道路、橋梁などにつきましては、市民生活に身近な道路の利便性や安全性を高めるため、改良を積極的に進めていくとともに、これまで実施した点検結果と補修実績などを反映し、橋梁長寿命化修繕計画の見直しを行ってまいります。
公園等につきましては、梅園のウメやお宮緑地のジャカランダの台帳作成などによる基盤整備と、開花状況などの情報発信を進めることにより、花の名所の適正管理と利用者の満足度の向上に努めてまいります。
また、姫の沢公園、マリンスパあたみを含む熱海海浜公園及び市営駐車場につきましては、新たな指定管理者による管理運営の下で、施設の利便性の向上等に取り組んでまいります。
(5) 健康・福祉部門
次に、健康・福祉部門についてです。
高齢者福祉につきましては、在宅医療介護連携、認知症初期集中支援チームなどの事業を着実に実施してまいります。
生活習慣病対策につきましては、県内でも低い子宮頸がん検診・乳がん検診の受診率を向上させるため、未受診者に対し啓発ハガキにより受診を促してまいります。
糖尿病対策につきましては、医療関係職種と行政による「重症化予防に係る戦略会議」を立ち上げ、行政、主治医、専門医療機関等の連携の枠組みを検討します。
複合化・複雑化した福祉課題に着実に対応していくため、新たな理念と施策の体系の構築をすべく、第5次地域福祉計画の策定作業を進めてまいります。
子育て支援につきましては、教育・保育・子育て支援施策をさらに進め、地域全体で子育て家庭を支えることを基本としつつ、「熱海市子ども・子育て支援事業計画」第二期計画を策定いたします。
児童発達支援につきましては、国の制度に基づく熱海市児童発達支援センターを開設し、利用者の特性や発達段階に応じ、療育の場として専門的な支援を行ってまいります。
生活困窮者自立支援法に基づく事業につきましては、生活困窮者に対する第二のセーフティーネットとして機能が発揮されるよう、事業実施の周知をすすめ、必要な支援の推進に努めてまいります。
スポーツ振興につきましては、熱海市スポーツ推進計画の下、市民の健康増進、生涯スポーツの普及・推進を図ってまいります。
(6) 公営企業部門
次に、公営企業部門についてです。
公営企業三会計につきましては、ライフラインを担う事業として、効率的かつ安定的な事業運営に努め、安全・安心で豊かな市民生活の向上に寄与してまいります。
水道事業につきましては、安定した給水を継続するため、現在、施工中の和田木配水池築造工事を進めるとともに、災害や断水事故などの緊急時への対応として、給水車の配備を進めてまいります。
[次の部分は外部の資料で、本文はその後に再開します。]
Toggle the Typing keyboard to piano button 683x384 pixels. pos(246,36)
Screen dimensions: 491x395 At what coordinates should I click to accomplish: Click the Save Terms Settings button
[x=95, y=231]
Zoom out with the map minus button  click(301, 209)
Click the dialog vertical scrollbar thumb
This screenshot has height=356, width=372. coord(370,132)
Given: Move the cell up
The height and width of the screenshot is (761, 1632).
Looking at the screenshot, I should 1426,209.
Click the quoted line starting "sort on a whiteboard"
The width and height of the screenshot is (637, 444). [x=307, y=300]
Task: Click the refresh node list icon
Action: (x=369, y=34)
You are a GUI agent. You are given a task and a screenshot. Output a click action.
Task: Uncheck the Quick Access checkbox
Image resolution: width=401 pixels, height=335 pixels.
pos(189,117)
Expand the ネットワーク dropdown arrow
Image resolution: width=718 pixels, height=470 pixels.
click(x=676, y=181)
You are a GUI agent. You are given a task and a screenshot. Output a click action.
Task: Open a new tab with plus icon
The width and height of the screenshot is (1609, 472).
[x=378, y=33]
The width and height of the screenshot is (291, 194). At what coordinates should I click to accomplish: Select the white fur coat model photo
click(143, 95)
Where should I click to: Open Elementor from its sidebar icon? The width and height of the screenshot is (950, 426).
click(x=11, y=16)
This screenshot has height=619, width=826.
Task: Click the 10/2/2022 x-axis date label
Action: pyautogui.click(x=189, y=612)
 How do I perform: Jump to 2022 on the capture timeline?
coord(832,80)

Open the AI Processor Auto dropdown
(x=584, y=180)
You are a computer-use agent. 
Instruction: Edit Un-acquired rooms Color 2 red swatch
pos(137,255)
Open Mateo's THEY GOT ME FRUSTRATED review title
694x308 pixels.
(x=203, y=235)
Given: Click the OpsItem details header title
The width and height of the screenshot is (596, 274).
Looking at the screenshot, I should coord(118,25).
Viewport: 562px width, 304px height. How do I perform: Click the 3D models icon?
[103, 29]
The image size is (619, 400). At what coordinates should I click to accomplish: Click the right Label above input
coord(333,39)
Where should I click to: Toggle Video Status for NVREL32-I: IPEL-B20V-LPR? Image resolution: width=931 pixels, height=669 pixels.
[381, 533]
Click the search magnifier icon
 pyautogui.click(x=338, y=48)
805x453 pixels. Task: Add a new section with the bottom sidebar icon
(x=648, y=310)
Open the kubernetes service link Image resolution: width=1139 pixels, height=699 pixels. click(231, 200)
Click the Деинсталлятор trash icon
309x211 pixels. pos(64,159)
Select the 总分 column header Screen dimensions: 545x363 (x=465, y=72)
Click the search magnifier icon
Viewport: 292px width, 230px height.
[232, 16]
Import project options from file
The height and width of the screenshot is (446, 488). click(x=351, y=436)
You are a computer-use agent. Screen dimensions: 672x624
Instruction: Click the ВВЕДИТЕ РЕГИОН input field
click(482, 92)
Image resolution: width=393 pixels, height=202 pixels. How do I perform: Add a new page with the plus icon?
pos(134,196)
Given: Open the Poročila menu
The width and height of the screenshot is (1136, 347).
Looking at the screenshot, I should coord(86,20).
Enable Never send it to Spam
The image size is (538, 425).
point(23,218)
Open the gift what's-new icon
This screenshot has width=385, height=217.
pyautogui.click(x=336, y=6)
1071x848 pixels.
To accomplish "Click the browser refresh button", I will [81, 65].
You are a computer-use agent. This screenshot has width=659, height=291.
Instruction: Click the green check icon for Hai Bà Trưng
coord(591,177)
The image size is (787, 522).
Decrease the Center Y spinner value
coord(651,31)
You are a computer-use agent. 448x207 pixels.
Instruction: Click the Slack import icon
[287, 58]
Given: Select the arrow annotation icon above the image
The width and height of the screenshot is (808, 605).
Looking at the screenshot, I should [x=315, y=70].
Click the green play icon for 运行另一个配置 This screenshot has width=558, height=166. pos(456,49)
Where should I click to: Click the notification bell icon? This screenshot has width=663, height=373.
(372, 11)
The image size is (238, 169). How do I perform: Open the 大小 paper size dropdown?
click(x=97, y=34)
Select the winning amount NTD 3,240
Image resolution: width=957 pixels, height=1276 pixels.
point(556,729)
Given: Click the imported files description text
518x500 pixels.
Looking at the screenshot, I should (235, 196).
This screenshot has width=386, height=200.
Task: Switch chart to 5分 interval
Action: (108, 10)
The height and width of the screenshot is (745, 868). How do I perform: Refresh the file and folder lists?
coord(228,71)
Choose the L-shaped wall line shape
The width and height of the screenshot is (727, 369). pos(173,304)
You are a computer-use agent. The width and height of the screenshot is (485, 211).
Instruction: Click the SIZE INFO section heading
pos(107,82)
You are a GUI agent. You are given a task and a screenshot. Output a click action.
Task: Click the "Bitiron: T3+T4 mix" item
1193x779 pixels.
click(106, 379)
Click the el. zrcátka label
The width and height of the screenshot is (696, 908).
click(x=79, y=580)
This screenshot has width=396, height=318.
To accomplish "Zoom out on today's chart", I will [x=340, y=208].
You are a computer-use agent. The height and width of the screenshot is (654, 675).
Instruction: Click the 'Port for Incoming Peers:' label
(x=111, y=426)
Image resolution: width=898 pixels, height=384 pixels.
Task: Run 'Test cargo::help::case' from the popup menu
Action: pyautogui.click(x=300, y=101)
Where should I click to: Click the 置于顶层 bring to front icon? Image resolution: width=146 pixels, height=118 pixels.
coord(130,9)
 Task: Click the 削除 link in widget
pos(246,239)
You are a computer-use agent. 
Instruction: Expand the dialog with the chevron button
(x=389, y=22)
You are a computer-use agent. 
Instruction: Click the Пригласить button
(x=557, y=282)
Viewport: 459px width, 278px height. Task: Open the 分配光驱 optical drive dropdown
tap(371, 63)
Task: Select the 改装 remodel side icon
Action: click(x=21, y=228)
また、県営駿豆水道につきましては、引き続き三島市、函南町とともに二市一町の足並みを揃えながら、今後を見据えた事業のあり方や料金につきまして、県企業局と協議を行ってまいります。
下水道事業につきましては、長寿命化計画に基づき、老朽化した浄水管理センター設備や管路の更新工事を進めるとともに、適切な維持管理を行ってまいります。
温泉事業につきましては、源泉施設の整備や、老朽化した送配湯管等の更新を進めつつ、経営状況と今後の収益の見通しを見定めながら、料金の改定につきまして検討を行ってまいります。
(7) 消防部門
次に、消防部門についてです。
新時代の消防体制に対応するため、高機能消防指令システムと消防救急デジタル無線を最大限に活用し、消防防災活動に取り組んでまいります。
消防力の要は人材です。若手職員の更なる知識、技術の向上のため、部内研修の充実を図り、外部派遣研修を積極的に行い、人材育成に努めてまいります。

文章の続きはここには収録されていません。